System DesignScalabilityArchitecture

What is System Design?

Welcome to our deep dive on System Design. If you've ever wondered how massive applications like YouTube, Facebook, or Netflix handle billions of users without crashing, the answer lies in robust system design.

What is System Design?

System Design is the process of defining the architecture, modules, interfaces, and data for a system to satisfy specified functional and non-functional requirements. It is the phase where we zoom out from writing localized code (like functions or classes) and instead focus on how different computers and services communicate with each other over a network.

When you build a small application, a single server and a single database often suffice. However, as your user base grows from hundreds to millions, that single server will become a bottleneck. System design provides the blueprint for scaling out.


Why is System Design Important?

  1. Scalability: Ensuring the system can handle growing amounts of work (e.g., more users, more data) gracefully.
  2. Reliability/Fault Tolerance: The probability that a system will fail in a given period. Good system design ensures that if one component goes down, the entire system doesn't crash.
  3. Availability: The time a system remains operational to perform its required function in a specific period. (e.g., aiming for 99.999% uptime).
  4. Maintainability: Making it easy for new engineers to understand the architecture, add new features, or fix bugs without breaking existing functionality.

High-Level vs. Low-Level Design

System design is often split into two categories:

1. High-Level Design (HLD)

HLD focuses on the macroscopic view of the system. It deals with the broad architecture:

  • What services do we need? (e.g., Auth Service, Video Processing Service).
  • What type of database should we use? (SQL vs. NoSQL).
  • Where should we place load balancers and caches?

2. Low-Level Design (LLD)

LLD zooms in on the microscopic view. It involves:

  • Class diagrams and interfaces.
  • Database schema design (tables, columns, relationships).
  • Specific algorithms and data structures within a service.

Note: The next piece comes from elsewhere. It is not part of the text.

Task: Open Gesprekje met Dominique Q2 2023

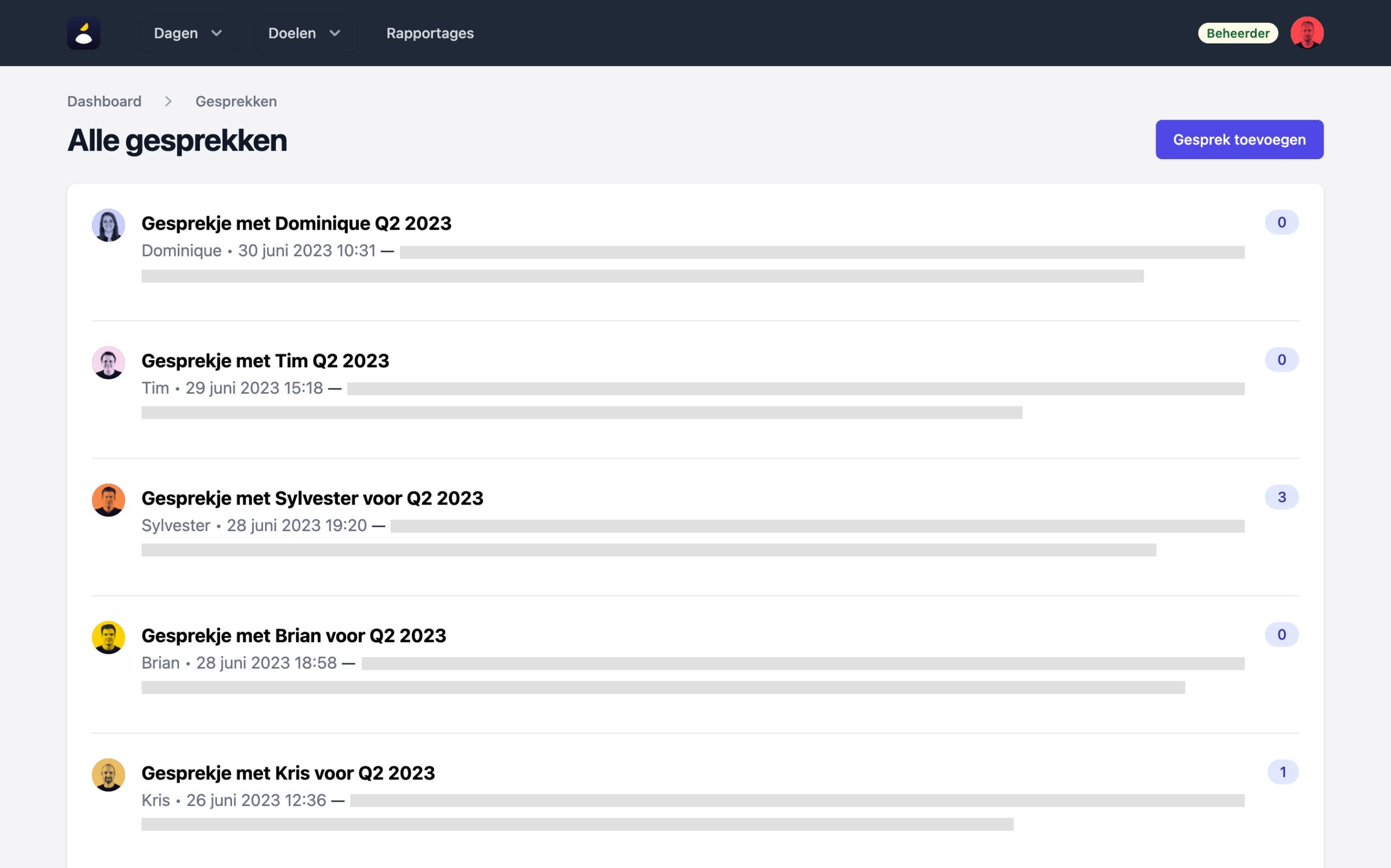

Basic Component Architecture

Let's look at a very simplified, high-level architecture of a modern web application:

graph TD
    User((User / Client)) <-->|HTTP/HTTPS| LB[Load Balancer]
    
    subgraph "Application Tier"
        LB <--> Web1[Web Server 1]
        LB <--> Web2[Web Server 2]
        LB <--> Web3[Web Server 3]
    end
    
    subgraph "Data Tier"
        Web1 <--> Cache[(Distributed Cache)]
        Web2 <--> Cache
        Web3 <--> Cache
        
        Web1 <--> DB[(Primary Database)]
        Web2 <--> DB
        Web3 <--> DB
    end
    
    DB -.->|Replication| ReadReplica[(Read Replica)]

Component Breakdown:

  • Client: The user's browser or mobile app.
  • Load Balancer: Distributes incoming traffic across multiple web servers so no single server is overwhelmed.
  • Web Servers: The application logic that processes requests. Scaling this horizontally (adding more servers) handles more traffic.
  • Distributed Cache (e.g., Redis): Stores frequently accessed data in memory to reduce database load and speed up responses.
  • Primary Database: The main source of truth for persistent data.
  • Read Replica: Copies of the primary database used strictly for read-heavy operations, further unburdening the primary DB.

Key Concepts to Master

To excel in system design, you should familiarize yourself with several core concepts:

  • Vertical vs. Horizontal Scaling: Upgrading a single machine (Vertical) vs. adding more machines to the pool (Horizontal).
  • CAP Theorem: Understanding the trade-offs between Consistency, Availability, and Partition Tolerance in distributed data stores.
  • Caching Strategies: Write-through, write-back, and cache eviction policies (like LRU).
  • Data Partitioning (Sharding): Splitting a large database into smaller, more manageable pieces.
  • Microservices vs. Monoliths: Architectural styles for organizing your application logic.

Conclusion

System design is less about knowing the "perfect" solution and more about understanding the trade-offs. Every architectural decision involves weighing pros and cons based on the specific requirements of the system you are building.


Try it yourself!

Think about how you would design a URL shortener (like bit.ly). What are the key components you would need to quickly redirect millions of users?